Project 1 for the Deep Learning course (COSC 525). Involves the development of a Neural Network.
The main code is located in the main.py file. The Neuron, FullyConnectedLayer, and NeuralNetwork classes are located in the src folder.
These instructions will get you a copy of the project up and running on your local machine.
You need to have a machine with Python > 3.6 and any Bash based shell (e.g. zsh) installed.
$ python3.8 -V
Python 3.8.2
$ echo $SHELL
/usr/bin/zsh
All the installation steps are being handled by the Makefile. You can either use conda or
venv by setting the flag env=<conda|venv>
. To load an env file use the
flag env_file=<path to env file>
Before installing everything, make any changes needed in the settings.ini file.
Then, to create a conda environment, install the requirements, setup the library and run the tests execute the following command:
$ make install
In order to run the code, you will only need to change the yml file if you need to, and either run its file directly or invoke its console script.
First, make sure you are in the correct virtual environment:
$ conda activate cosc525_project1
$ which python
/home/<user>/anaconda3/envs/src/bin/python
Now, in order to run the code you can call the main.py directly.
$ python main.py -h
usage: main.py -d DATASET -n NETWORK -c CONFIG_FILE [-l LOG] [-h]
Project 1 for the Deep Learning class (COSC 525). Involves the development of a FeedForward Neural Network.
Required Arguments:
-d DATASET, --dataset DATASET
The datasets to train the network on. Options (defined in yml): [and, xor, class_example]
-n NETWORK, --network NETWORK
The network configuration to use.

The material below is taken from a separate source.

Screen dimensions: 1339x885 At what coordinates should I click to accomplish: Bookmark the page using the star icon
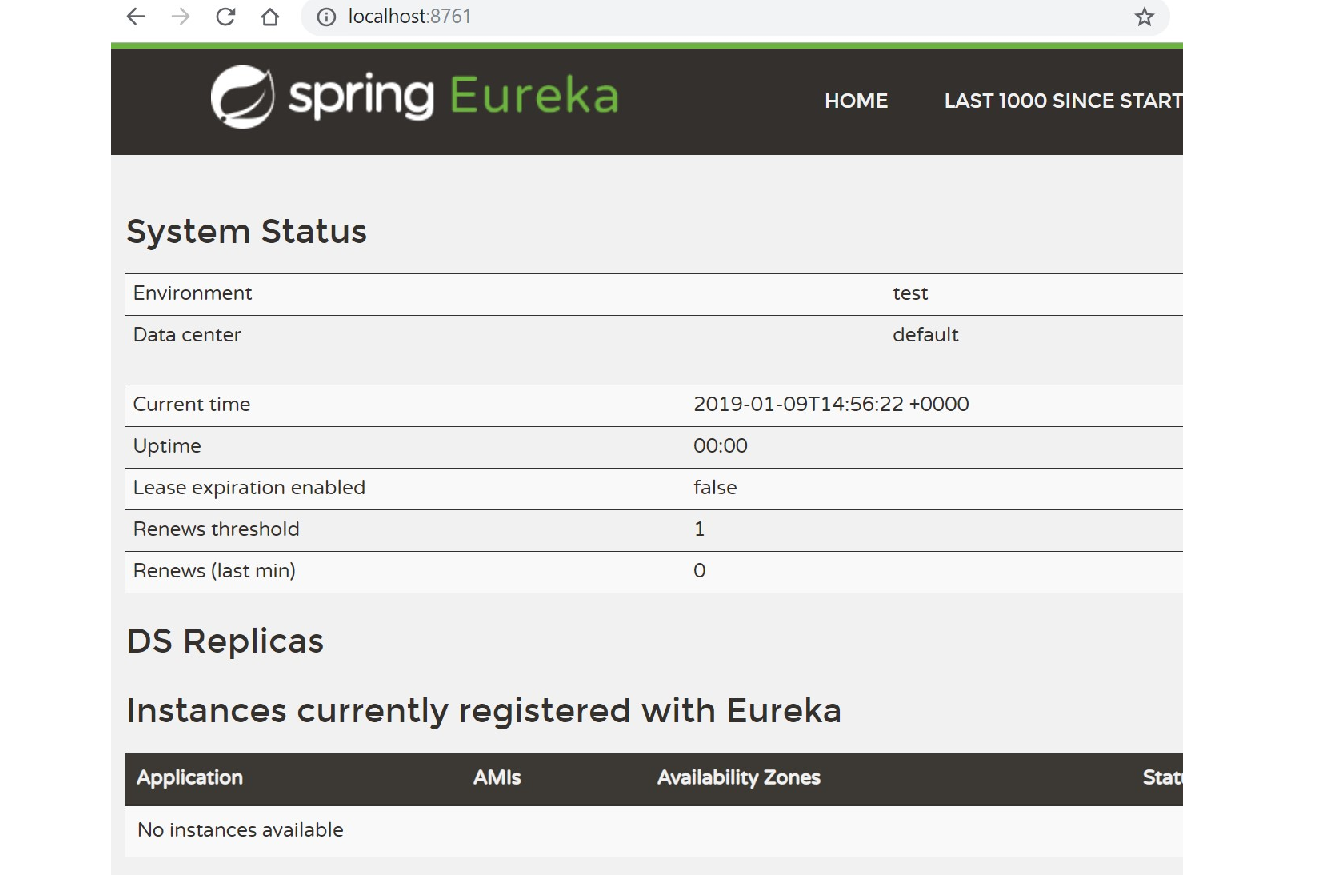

Options (defined in yml): [1x1_net, 2x1_net, 2x2_net]
-c CONFIG_FILE, --config-file CONFIG_FILE
The path to the yaml configuration file.
Optional Arguments:
-l LOG, --log LOG Name of the output log file
-h, --help Show this help message and exit
Read the TODO to see the current task list.
This project is licensed under the Apache License - see the LICENSE file for details.